Government warned on 'over simplifying' planning rules
In what is being hailed as the biggest shake up of the planning system since the Town and Country Planning Act of 1947 the Government is set to transform the British system.
However, sustainable professionals - who are still pouring over the document - have already voiced concerns the move to simplify the current guidance is going too far.
The coalition Government today (July 25) put its draft National Planning Policy Framework out for a 12 week consultation.
In the guidance more than 1000 pages of planning rules have been 'streamlined' into 52 pages of policy aimed at making the country more sustainable.
The hope is the document will make it easier for major energy infrastructure improvements to be carried out, while also improving transport and protecting the natural environment.
As expected the draft confirms the Government's view that planning plays an important role in tackling climate change and making the transition to a low carbon economy.

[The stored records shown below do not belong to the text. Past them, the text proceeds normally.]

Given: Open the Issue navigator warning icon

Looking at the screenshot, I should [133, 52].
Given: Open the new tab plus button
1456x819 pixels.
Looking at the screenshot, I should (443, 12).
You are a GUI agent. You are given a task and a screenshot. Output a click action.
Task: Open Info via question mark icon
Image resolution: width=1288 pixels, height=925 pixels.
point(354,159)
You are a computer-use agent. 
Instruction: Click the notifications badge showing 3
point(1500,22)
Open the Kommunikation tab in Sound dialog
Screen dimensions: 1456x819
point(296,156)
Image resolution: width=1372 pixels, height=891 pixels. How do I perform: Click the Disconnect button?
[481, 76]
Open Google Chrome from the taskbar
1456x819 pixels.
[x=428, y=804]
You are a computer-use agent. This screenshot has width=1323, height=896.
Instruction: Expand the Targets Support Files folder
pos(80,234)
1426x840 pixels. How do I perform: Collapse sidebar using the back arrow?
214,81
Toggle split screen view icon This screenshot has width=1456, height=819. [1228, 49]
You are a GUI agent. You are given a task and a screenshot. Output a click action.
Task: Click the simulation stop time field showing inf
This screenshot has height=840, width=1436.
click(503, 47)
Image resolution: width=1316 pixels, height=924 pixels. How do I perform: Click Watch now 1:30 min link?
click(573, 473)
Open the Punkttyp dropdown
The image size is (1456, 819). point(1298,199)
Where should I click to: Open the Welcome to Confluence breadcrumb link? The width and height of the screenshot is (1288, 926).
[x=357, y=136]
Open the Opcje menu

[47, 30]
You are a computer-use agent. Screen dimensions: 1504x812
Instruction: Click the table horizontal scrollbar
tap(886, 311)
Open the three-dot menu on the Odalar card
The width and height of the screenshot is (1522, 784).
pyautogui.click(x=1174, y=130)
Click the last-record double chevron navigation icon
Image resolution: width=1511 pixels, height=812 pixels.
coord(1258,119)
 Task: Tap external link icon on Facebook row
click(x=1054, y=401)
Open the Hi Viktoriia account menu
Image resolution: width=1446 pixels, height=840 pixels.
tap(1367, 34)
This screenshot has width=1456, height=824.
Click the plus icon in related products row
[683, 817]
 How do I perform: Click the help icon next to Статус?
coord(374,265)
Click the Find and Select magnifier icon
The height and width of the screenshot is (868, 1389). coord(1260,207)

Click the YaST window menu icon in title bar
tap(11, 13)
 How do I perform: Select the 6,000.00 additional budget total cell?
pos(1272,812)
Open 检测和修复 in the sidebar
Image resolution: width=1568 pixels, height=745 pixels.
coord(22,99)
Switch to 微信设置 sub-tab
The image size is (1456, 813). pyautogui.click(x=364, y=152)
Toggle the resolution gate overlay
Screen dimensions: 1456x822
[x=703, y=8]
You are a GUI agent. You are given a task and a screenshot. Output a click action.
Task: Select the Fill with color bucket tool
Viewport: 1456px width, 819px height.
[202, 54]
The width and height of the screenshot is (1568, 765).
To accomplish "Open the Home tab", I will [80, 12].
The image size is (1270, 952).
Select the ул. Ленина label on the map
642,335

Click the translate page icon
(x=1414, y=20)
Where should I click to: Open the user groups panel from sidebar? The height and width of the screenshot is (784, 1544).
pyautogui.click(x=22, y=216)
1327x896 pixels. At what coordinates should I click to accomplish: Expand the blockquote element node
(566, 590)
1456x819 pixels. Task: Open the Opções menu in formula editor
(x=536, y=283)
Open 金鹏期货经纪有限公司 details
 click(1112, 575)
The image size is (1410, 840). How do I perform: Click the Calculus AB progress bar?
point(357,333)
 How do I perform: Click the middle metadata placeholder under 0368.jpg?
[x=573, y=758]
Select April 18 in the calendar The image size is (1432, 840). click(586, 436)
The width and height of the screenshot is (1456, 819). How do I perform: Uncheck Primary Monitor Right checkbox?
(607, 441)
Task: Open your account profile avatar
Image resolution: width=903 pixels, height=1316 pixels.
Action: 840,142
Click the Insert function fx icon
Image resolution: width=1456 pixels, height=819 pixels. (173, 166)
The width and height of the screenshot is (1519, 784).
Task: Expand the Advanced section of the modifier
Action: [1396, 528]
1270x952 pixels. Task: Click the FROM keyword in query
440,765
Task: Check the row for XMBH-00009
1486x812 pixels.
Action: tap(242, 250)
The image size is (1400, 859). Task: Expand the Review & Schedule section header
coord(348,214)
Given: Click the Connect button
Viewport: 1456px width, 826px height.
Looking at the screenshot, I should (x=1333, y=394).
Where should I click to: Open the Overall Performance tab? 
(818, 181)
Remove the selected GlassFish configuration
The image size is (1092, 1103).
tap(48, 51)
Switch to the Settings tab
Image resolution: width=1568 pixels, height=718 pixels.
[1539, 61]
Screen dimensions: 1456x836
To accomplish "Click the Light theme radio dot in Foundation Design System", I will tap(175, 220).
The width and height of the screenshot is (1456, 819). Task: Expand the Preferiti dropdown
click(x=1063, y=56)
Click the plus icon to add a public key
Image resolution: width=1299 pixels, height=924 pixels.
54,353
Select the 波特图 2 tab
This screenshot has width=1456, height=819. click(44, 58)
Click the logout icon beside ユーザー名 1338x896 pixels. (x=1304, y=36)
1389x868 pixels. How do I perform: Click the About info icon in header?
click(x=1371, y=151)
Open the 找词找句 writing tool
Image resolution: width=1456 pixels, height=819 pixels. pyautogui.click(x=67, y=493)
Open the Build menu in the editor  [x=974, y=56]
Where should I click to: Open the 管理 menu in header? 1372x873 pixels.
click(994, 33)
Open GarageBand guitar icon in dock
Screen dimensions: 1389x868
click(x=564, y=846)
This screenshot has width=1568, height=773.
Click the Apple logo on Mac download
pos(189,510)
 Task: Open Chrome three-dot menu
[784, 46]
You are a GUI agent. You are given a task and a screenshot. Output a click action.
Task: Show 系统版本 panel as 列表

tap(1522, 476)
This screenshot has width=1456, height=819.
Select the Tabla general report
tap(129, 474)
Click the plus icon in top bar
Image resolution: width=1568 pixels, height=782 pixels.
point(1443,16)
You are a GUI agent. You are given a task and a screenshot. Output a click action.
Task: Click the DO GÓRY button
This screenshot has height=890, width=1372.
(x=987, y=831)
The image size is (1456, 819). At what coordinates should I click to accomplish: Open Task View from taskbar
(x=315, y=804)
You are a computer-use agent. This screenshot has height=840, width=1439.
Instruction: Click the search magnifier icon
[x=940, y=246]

In the document support for energy efficiency improvements to existing buildings are outlined.
While is also backs expansion in renewables and for low carbon energy infrastructure, including community-led initiatives.
The framework also offers support for the electric car, by 'encouraging' decision makers to provide charging points.
Minister for communities and local government, Greg Clark, branded the current guidance 'unwieldy and complex'.
He said: "National planning policy and central government guidance has become so bloated that it now contains more words than the complete works of Shakespeare, making it impenetrable to ordinary people.
"Today's proposals set out national planning policy more concisely, and in doing so make clearer the importance of planning to safeguarding our extraordinary environment and meeting the needs of communities, now and in the future."
Home Builders Federation executive chairman, Stewart Baseley, said the implementation of the guidance would be crucial.
He said: "How local authorities implement the policy remains critical and will require a change of culture across the board if it is to be transformational.
"This is the most important planning document since the Town and Country Planning Act of 1947 - it is vital we get it right."
Institution of Civil Engineers (ICE) director general, Tom Foulkes, was concerned the condensed rules were too simple.
He said: "It's absolutely imperative that we make the planning system more 'user-friendly' to ensure over-complicated applications and processing delays do not deter investors as they have done in the past.
"However we would warn against over-simplifying such an important area of guidance which must deal effectively with infrastructure projects that are crucial to both the national and local economies.
"Delivering the next generation of low carbon infrastructure - that economic growth, international competitiveness and quality of life relies on - requires a predictable, democratic and swift planning process that builds confidence within industry."